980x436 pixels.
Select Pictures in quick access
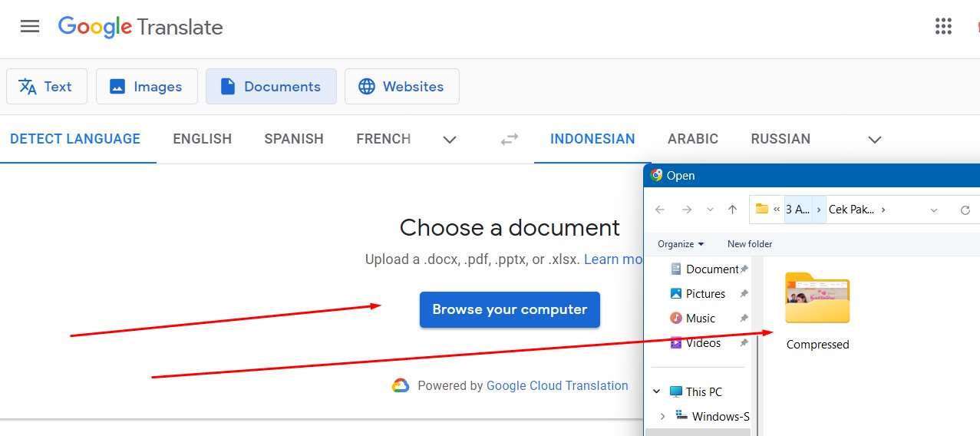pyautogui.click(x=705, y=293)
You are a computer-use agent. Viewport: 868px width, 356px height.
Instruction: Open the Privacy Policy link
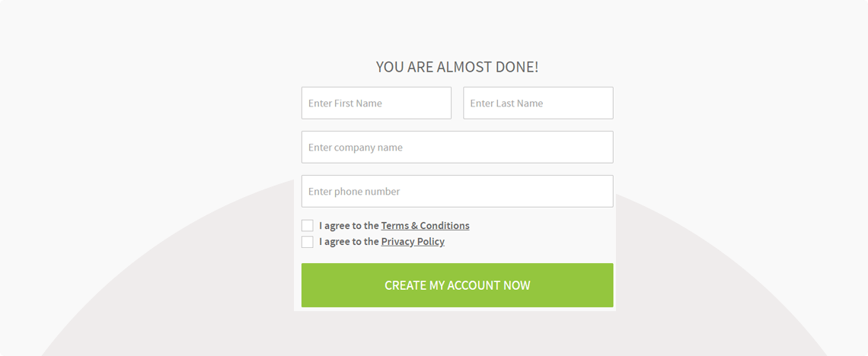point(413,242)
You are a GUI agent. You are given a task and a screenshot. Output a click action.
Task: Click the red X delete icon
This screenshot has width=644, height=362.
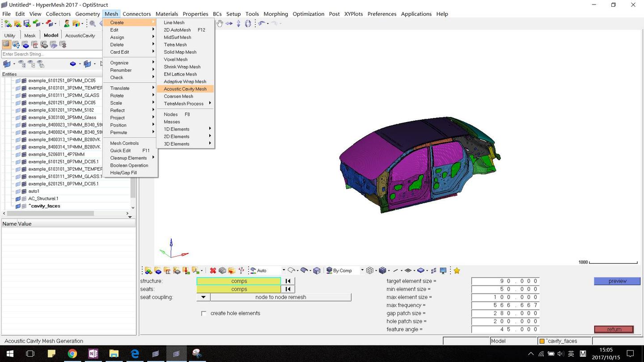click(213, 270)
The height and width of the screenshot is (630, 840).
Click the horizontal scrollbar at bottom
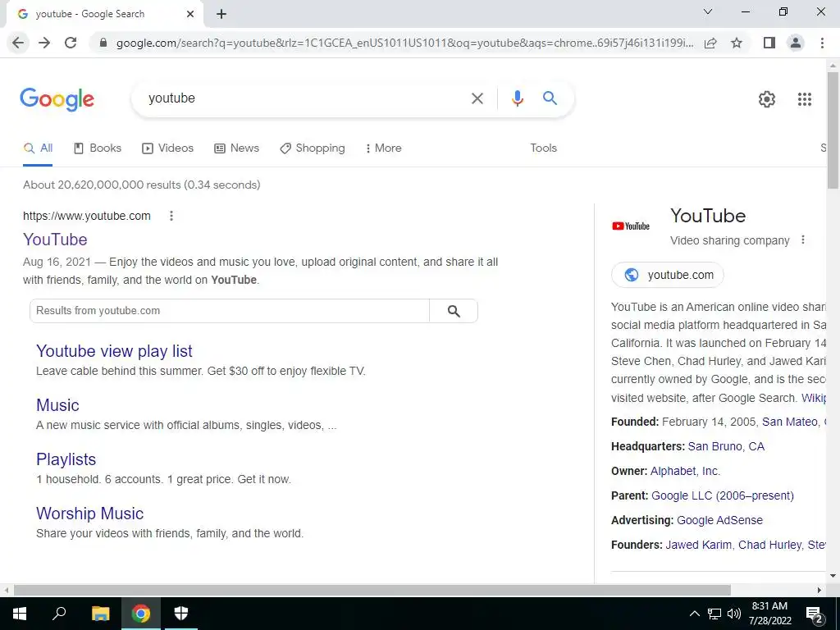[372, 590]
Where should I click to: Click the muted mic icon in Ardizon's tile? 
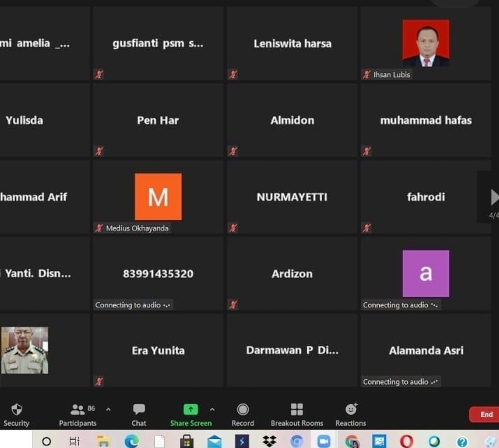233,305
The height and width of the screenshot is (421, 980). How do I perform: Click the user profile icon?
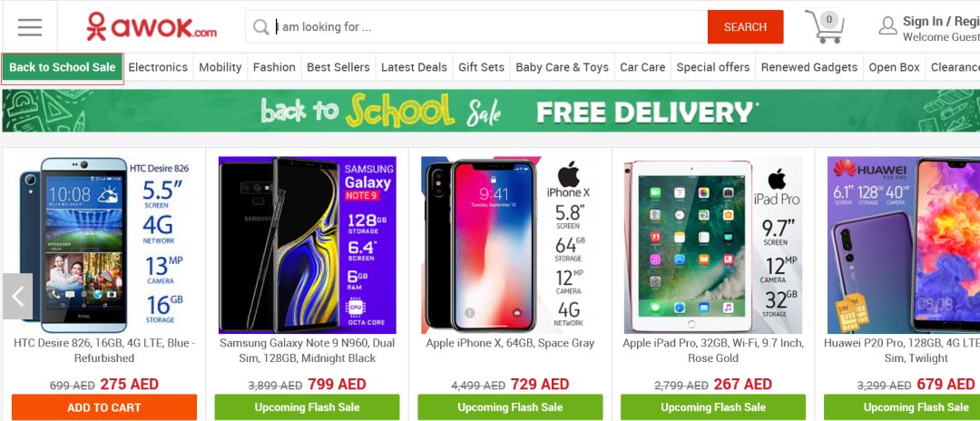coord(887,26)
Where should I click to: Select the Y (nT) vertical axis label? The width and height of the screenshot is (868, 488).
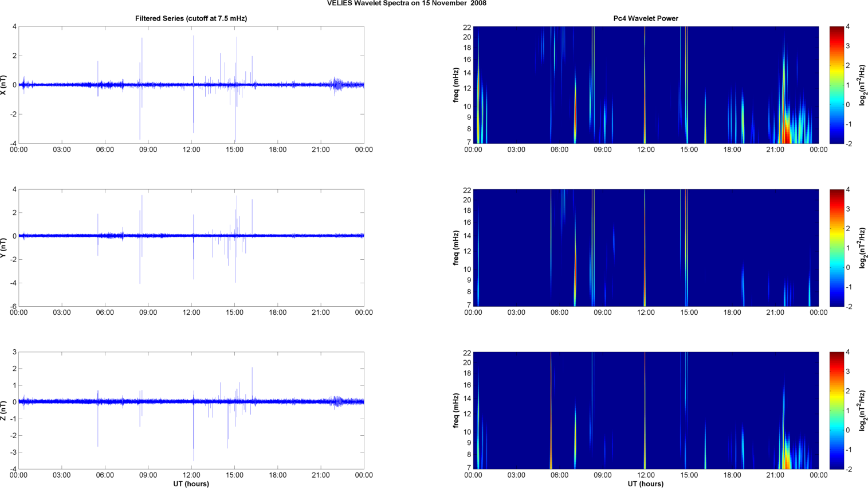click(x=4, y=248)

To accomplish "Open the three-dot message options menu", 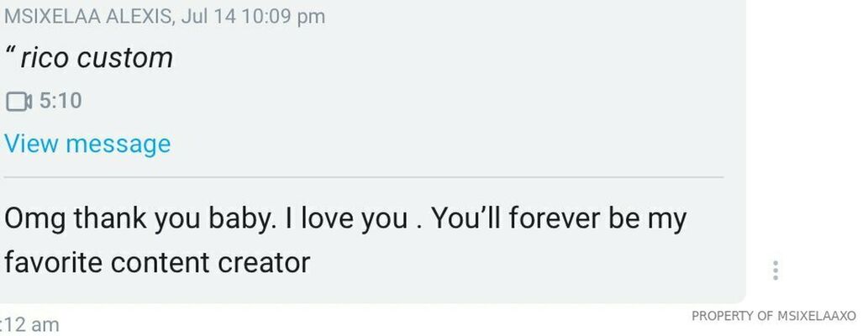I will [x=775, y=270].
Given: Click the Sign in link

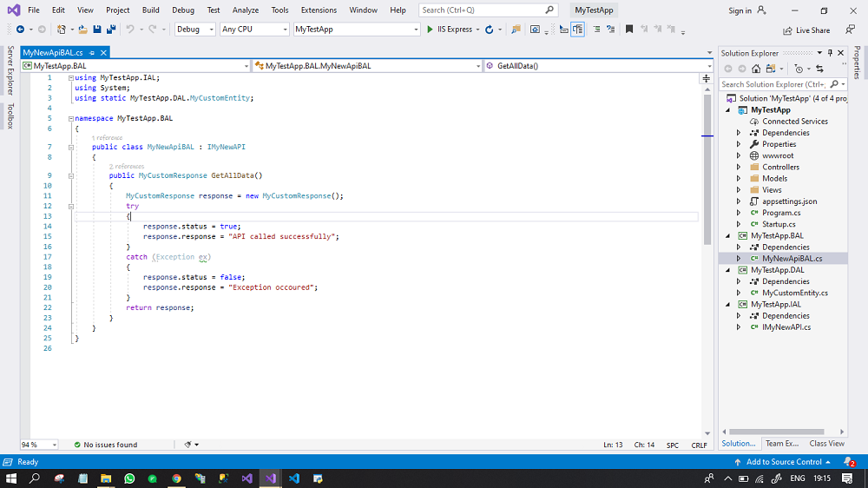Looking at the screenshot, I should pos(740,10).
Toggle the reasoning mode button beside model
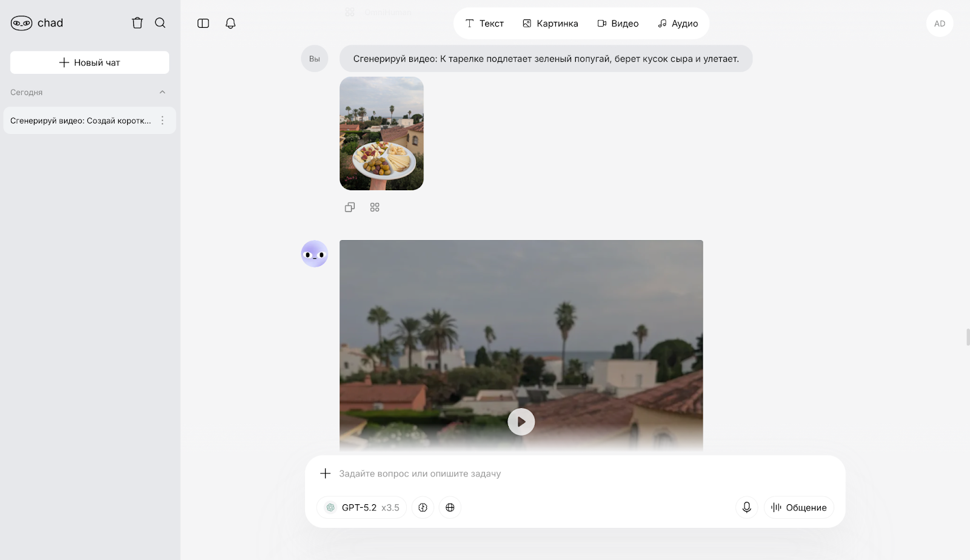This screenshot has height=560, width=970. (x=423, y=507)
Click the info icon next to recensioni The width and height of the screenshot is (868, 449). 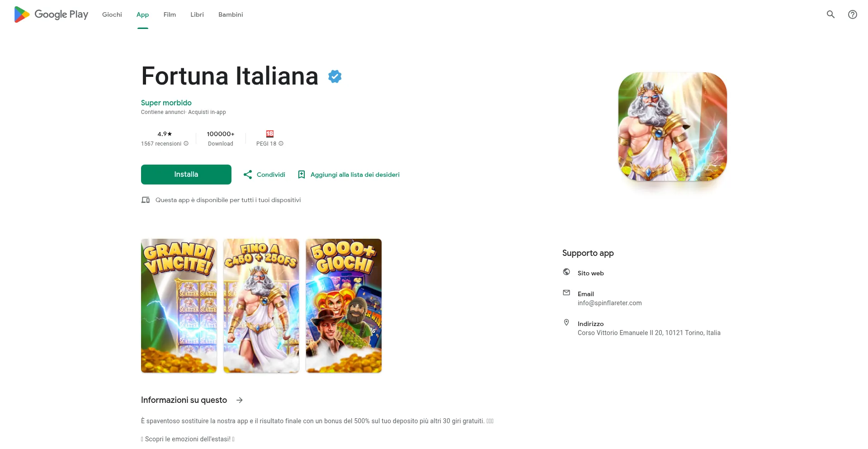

_____

• _What is expected_:
Go through the records above and return every line that holds the string "agent".

• _Result for this task_:
You are a computer-use agent. Viewport: 868px width, 356px height.
You are a GUI agent. You are given a task and a screenshot. Output a click action.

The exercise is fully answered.